3 Benefits of Resveratrol
A Newcomer to the Industry
Just like many other supplements, resveratrol was greeted with equal parts admiration and skepticism when it stormed the world of health supplements only recently.
It is mainly credited for improving heart health and helping us live longer lives. We can’t blame the skeptics. That sounds nearly like a miracle.
What is Resveratrol?
Resveratrol is a compound that is classified as a polyphenol. It is believed to act as a flavonoid antioxidant and is commonly found in the skin and juice of red grapes, peanuts, and berries. Plants naturally produce resveratrol to defend themselves against harmful fungi.

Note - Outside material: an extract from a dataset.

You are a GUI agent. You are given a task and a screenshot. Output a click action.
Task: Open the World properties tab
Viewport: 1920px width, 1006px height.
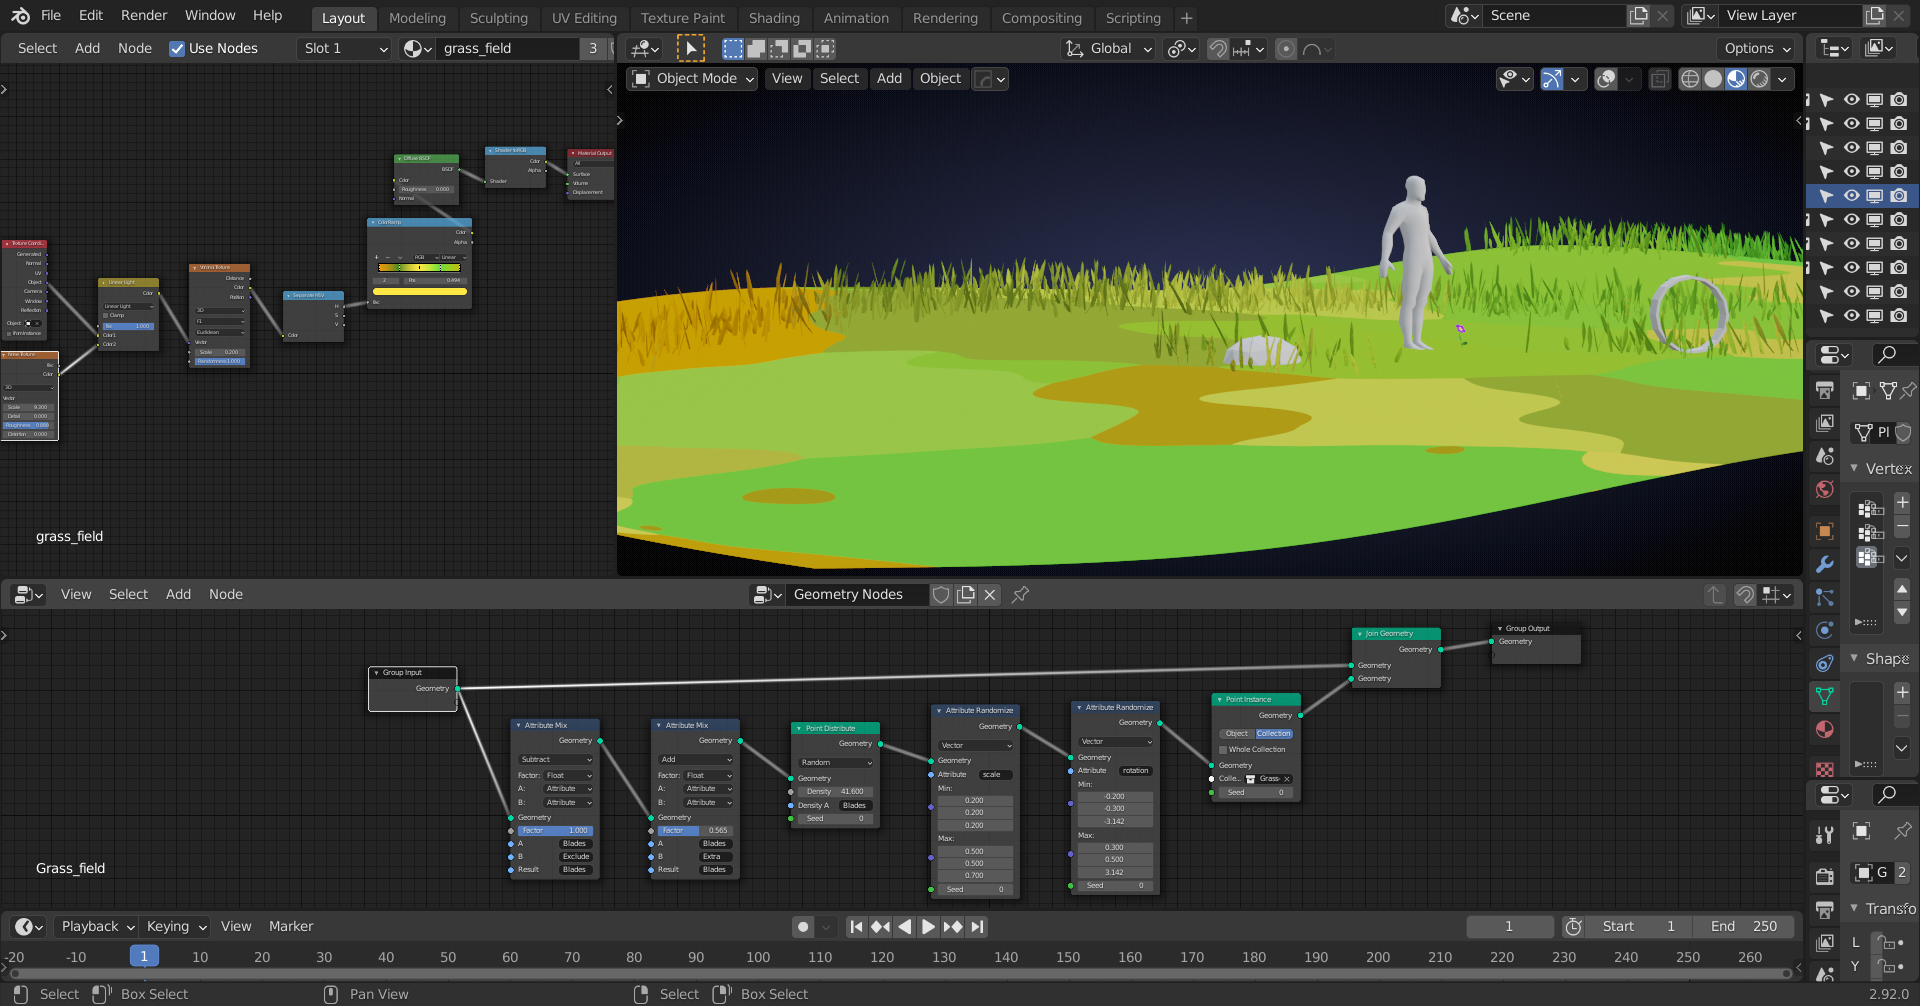(x=1825, y=490)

Many believe that resveratrol protects the body against substances that lead to cancer, heart disease, and many more. There have also been studies where the lengthened lives of animals and cell cultures are attributed to resveratrol supplements.
Today, resveratrol is commercially available in almost every drug store in the US. It is commonly extracted from an Asian plant known as Polygonum cuspidatum in addition to the usual sources (grape skins and berries).
The Benefits of Resveratrol
So what can resveratrol really do to your body? Is it the real thing or just another health fad?
A Solution to Cardiovascular Diseases
A study called Resveratrol and Cardiovascular Diseases published in 2016 studied the compound due to its antioxidant and anti-inflammatory properties. The author found that resveratrol has the capability to upregulate what is called the endothelial NO synthase (eNOS).
In English, that means resveratrol protects the lining of your heart’s arteries. When the arteries are happy, your blood flows properly. This prevents abnormal activities, such as clotting, which causes one of the top causes of death in many countries, including the US: stroke.
Right now, companies are trying to produce resveratrol supplements that specifically target conditions like hypertension, myocardial infarction, atherosclerosis, stroke, and heart failure.
Protection Against Diabetic Nephropathy
A resveratrol supplement was tested on mice with a model of type 2 diabetes by a group of scientists to test its effects on diabetic nephropathy. The said study, which was published not too long ago, found interesting results.
Mice treated with resveratrol displayed significantly reduced symptoms. The scientists also found that the blood glucose, glycated hemoglobin, and lipid profile of the mice improved after resveratrol treatment.
If you have diabetes, you can join the 29 million other Americans who currently have the condition. As more scientists obtain funding for resveratrol research, the polyphenol may hopefully soon find itself in the form of a drug.
Effective Weapon Against Aging
Researchers from the National Institutes of Health (NIH), a medical agency under the US Department of Health and Human Services, are among those who have looked into the potential anti-aging benefits of resveratrol.
According to NIH, resveratrol activates sirtuins, which are enzymes that control the biological pathways involved in aging. A study published in Science in 2013 explored the connection between resveratrol and sirtuin SIRT1.
They found that resveratrol does, in part, directly act on the sirtuin SIRT1 to inhibit aging. Further research is needed on this field as well but so far, it all looks promising.
A Final Word
Resveratrol is relatively new to the scene and has been met with a lot of skepticism. However, a lot of people have tried it and experienced improvements in their health. Based on that alone, it looks like resveratrol is here to stay. Why not give it a try?